■ Pixel coordinate grounding data ■

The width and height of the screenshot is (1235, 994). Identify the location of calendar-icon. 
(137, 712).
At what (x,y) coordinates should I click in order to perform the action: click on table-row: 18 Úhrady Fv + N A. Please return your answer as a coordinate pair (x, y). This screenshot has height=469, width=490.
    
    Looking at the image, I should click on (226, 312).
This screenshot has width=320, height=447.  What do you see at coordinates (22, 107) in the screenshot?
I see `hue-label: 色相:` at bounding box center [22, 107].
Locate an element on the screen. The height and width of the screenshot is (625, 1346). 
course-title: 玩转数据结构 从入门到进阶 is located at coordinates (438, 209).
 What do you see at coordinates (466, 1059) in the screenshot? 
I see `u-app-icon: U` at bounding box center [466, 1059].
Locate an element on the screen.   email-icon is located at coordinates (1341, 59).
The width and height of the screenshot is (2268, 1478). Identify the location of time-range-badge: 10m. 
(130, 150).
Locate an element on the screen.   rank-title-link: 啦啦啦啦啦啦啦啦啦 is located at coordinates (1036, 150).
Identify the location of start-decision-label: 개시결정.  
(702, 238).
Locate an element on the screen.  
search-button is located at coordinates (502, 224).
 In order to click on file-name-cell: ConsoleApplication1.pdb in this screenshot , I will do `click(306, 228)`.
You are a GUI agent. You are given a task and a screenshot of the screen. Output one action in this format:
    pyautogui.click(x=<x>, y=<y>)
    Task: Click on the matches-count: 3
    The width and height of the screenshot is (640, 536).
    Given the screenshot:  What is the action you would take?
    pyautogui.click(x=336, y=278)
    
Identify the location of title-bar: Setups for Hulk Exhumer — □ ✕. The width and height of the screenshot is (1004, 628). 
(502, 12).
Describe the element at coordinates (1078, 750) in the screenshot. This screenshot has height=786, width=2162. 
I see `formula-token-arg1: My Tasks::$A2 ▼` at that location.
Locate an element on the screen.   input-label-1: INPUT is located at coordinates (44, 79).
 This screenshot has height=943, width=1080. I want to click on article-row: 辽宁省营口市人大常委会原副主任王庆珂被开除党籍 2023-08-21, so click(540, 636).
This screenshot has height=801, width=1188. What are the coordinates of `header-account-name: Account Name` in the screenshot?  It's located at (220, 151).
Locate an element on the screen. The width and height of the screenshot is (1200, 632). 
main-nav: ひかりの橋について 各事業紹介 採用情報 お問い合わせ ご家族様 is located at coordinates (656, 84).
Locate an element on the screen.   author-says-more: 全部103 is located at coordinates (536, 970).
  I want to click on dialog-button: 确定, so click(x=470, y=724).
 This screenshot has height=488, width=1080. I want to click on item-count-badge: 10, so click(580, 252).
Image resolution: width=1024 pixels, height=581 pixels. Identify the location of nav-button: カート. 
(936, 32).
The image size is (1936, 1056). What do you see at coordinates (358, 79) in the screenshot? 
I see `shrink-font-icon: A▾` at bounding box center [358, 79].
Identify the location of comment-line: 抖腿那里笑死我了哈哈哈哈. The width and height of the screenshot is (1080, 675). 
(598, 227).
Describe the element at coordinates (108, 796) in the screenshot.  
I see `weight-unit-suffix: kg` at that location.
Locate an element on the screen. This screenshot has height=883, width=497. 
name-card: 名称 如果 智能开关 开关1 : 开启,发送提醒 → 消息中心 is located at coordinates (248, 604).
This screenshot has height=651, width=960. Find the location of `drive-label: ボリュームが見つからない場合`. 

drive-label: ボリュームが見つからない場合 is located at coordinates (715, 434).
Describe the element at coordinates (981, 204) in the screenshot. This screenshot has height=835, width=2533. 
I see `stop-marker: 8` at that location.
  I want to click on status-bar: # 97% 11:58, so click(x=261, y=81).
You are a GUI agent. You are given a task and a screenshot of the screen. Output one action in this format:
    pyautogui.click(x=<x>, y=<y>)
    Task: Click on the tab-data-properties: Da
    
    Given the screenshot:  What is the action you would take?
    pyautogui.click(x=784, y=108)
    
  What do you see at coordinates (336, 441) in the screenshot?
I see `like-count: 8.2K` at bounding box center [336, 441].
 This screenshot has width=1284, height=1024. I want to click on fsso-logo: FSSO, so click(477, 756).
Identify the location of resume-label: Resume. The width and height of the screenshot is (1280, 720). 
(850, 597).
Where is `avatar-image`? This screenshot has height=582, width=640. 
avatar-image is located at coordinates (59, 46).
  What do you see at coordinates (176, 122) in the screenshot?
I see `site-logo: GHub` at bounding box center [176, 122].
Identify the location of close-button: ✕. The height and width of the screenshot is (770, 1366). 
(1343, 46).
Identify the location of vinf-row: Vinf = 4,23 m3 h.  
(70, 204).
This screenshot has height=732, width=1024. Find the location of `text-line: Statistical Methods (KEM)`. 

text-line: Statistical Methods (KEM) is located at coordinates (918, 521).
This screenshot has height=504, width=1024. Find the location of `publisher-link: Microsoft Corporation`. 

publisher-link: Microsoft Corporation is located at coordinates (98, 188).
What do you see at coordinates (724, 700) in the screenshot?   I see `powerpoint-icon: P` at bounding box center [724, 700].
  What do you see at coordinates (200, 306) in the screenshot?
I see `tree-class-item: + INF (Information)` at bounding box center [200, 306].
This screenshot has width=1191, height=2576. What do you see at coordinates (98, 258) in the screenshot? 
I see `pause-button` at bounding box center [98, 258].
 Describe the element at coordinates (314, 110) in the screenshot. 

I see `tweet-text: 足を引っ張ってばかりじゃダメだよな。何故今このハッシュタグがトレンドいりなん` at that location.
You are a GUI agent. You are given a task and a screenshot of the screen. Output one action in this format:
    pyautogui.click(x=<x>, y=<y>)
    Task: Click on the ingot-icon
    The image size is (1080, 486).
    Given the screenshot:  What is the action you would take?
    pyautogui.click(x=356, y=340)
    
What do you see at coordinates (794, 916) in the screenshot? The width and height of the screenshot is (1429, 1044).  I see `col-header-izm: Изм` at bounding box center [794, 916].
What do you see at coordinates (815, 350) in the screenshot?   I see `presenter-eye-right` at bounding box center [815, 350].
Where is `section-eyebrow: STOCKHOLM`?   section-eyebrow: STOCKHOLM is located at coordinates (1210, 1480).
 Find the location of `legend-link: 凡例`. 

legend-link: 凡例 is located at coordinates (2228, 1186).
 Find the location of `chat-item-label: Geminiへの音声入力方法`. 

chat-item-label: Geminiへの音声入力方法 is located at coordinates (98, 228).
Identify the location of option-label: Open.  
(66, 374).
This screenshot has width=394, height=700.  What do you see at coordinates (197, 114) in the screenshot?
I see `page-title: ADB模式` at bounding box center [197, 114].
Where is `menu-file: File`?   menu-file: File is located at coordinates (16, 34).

■ Work required ■
Set out every line of the material above as a numbered list, one line per item, and omit any blank lines.

■ Solution for this problem ■
1. The width and height of the screenshot is (1235, 994). Identify the location of calendar-icon. 
2. (137, 712).
3. At what (x,y) coordinates should I click in order to perform the action: click on table-row: 18 Úhrady Fv + N A. Please return your answer as a coordinate pair (x, y). This screenshot has height=469, width=490.
4.     Looking at the image, I should click on (226, 312).
5. This screenshot has width=320, height=447.  What do you see at coordinates (22, 107) in the screenshot?
6. I see `hue-label: 色相:` at bounding box center [22, 107].
7. Locate an element on the screen. The height and width of the screenshot is (625, 1346). 
8. course-title: 玩转数据结构 从入门到进阶 is located at coordinates (438, 209).
9.  What do you see at coordinates (466, 1059) in the screenshot? 
10. I see `u-app-icon: U` at bounding box center [466, 1059].
11. Locate an element on the screen.   email-icon is located at coordinates (1341, 59).
12. The width and height of the screenshot is (2268, 1478). Identify the location of time-range-badge: 10m. 
13. (130, 150).
14. Locate an element on the screen.   rank-title-link: 啦啦啦啦啦啦啦啦啦 is located at coordinates (1036, 150).
15. Identify the location of start-decision-label: 개시결정.  
16. (702, 238).
17. Locate an element on the screen.  
18. search-button is located at coordinates (502, 224).
19.  In order to click on file-name-cell: ConsoleApplication1.pdb in this screenshot , I will do `click(306, 228)`.
20. You are a GUI agent. You are given a task and a screenshot of the screen. Output one action in this format:
21.     pyautogui.click(x=<x>, y=<y>)
22.     Task: Click on the matches-count: 3
23.     The width and height of the screenshot is (640, 536).
24.     Given the screenshot:  What is the action you would take?
25.     pyautogui.click(x=336, y=278)
26. Identify the location of title-bar: Setups for Hulk Exhumer — □ ✕. The width and height of the screenshot is (1004, 628). 
27. (502, 12).
28. Describe the element at coordinates (1078, 750) in the screenshot. This screenshot has height=786, width=2162. 
29. I see `formula-token-arg1: My Tasks::$A2 ▼` at that location.
30. Locate an element on the screen.   input-label-1: INPUT is located at coordinates (44, 79).
31.  This screenshot has height=943, width=1080. I want to click on article-row: 辽宁省营口市人大常委会原副主任王庆珂被开除党籍 2023-08-21, so click(540, 636).
32. This screenshot has height=801, width=1188. What are the coordinates of `header-account-name: Account Name` in the screenshot?  It's located at (220, 151).
33. Locate an element on the screen. The width and height of the screenshot is (1200, 632). 
34. main-nav: ひかりの橋について 各事業紹介 採用情報 お問い合わせ ご家族様 is located at coordinates (656, 84).
35. Locate an element on the screen.   author-says-more: 全部103 is located at coordinates (536, 970).
36.   I want to click on dialog-button: 确定, so click(x=470, y=724).
37.  This screenshot has height=488, width=1080. I want to click on item-count-badge: 10, so click(580, 252).
38. Image resolution: width=1024 pixels, height=581 pixels. Identify the location of nav-button: カート. 
39. (936, 32).
40. The image size is (1936, 1056). What do you see at coordinates (358, 79) in the screenshot? 
41. I see `shrink-font-icon: A▾` at bounding box center [358, 79].
42. Identify the location of comment-line: 抖腿那里笑死我了哈哈哈哈. The width and height of the screenshot is (1080, 675). 
43. (598, 227).
44. Describe the element at coordinates (108, 796) in the screenshot.  
45. I see `weight-unit-suffix: kg` at that location.
46. Locate an element on the screen. This screenshot has height=883, width=497. 
47. name-card: 名称 如果 智能开关 开关1 : 开启,发送提醒 → 消息中心 is located at coordinates (248, 604).
48. This screenshot has height=651, width=960. Find the location of `drive-label: ボリュームが見つからない場合`. 
49. drive-label: ボリュームが見つからない場合 is located at coordinates (715, 434).
50. Describe the element at coordinates (981, 204) in the screenshot. This screenshot has height=835, width=2533. 
51. I see `stop-marker: 8` at that location.
52.   I want to click on status-bar: # 97% 11:58, so click(x=261, y=81).
53. You are a GUI agent. You are given a task and a screenshot of the screen. Output one action in this format:
54.     pyautogui.click(x=<x>, y=<y>)
55.     Task: Click on the tab-data-properties: Da
56.     Given the screenshot:  What is the action you would take?
57.     pyautogui.click(x=784, y=108)
58.   What do you see at coordinates (336, 441) in the screenshot?
59. I see `like-count: 8.2K` at bounding box center [336, 441].
60.  This screenshot has width=1284, height=1024. I want to click on fsso-logo: FSSO, so click(477, 756).
61. Identify the location of resume-label: Resume. The width and height of the screenshot is (1280, 720). 
62. (850, 597).
63. Where is `avatar-image`? This screenshot has height=582, width=640. 
64. avatar-image is located at coordinates (59, 46).
65.   What do you see at coordinates (176, 122) in the screenshot?
66. I see `site-logo: GHub` at bounding box center [176, 122].
67. Identify the location of close-button: ✕. The height and width of the screenshot is (770, 1366). 
68. (1343, 46).
69. Identify the location of vinf-row: Vinf = 4,23 m3 h.  
70. (70, 204).
71. This screenshot has height=732, width=1024. Find the location of `text-line: Statistical Methods (KEM)`. 
72. text-line: Statistical Methods (KEM) is located at coordinates (918, 521).
73. This screenshot has height=504, width=1024. Find the location of `publisher-link: Microsoft Corporation`. 
74. publisher-link: Microsoft Corporation is located at coordinates (98, 188).
75. What do you see at coordinates (724, 700) in the screenshot?   I see `powerpoint-icon: P` at bounding box center [724, 700].
76.   What do you see at coordinates (200, 306) in the screenshot?
77. I see `tree-class-item: + INF (Information)` at bounding box center [200, 306].
78. This screenshot has width=1191, height=2576. What do you see at coordinates (98, 258) in the screenshot? 
79. I see `pause-button` at bounding box center [98, 258].
80.  Describe the element at coordinates (314, 110) in the screenshot. 
81. I see `tweet-text: 足を引っ張ってばかりじゃダメだよな。何故今このハッシュタグがトレンドいりなん` at that location.
82. You are a GUI agent. You are given a task and a screenshot of the screen. Output one action in this format:
83.     pyautogui.click(x=<x>, y=<y>)
84.     Task: Click on the ingot-icon
85.     The image size is (1080, 486).
86.     Given the screenshot:  What is the action you would take?
87.     pyautogui.click(x=356, y=340)
88. What do you see at coordinates (794, 916) in the screenshot? The width and height of the screenshot is (1429, 1044).  I see `col-header-izm: Изм` at bounding box center [794, 916].
89. What do you see at coordinates (815, 350) in the screenshot?   I see `presenter-eye-right` at bounding box center [815, 350].
90. Where is `section-eyebrow: STOCKHOLM`?   section-eyebrow: STOCKHOLM is located at coordinates (1210, 1480).
91.  Find the location of `legend-link: 凡例`. 
92. legend-link: 凡例 is located at coordinates (2228, 1186).
93.  Find the location of `chat-item-label: Geminiへの音声入力方法`. 
94. chat-item-label: Geminiへの音声入力方法 is located at coordinates (98, 228).
95. Identify the location of option-label: Open.  
96. (66, 374).
97. This screenshot has width=394, height=700.  What do you see at coordinates (197, 114) in the screenshot?
98. I see `page-title: ADB模式` at bounding box center [197, 114].
99. Where is `menu-file: File`?   menu-file: File is located at coordinates (16, 34).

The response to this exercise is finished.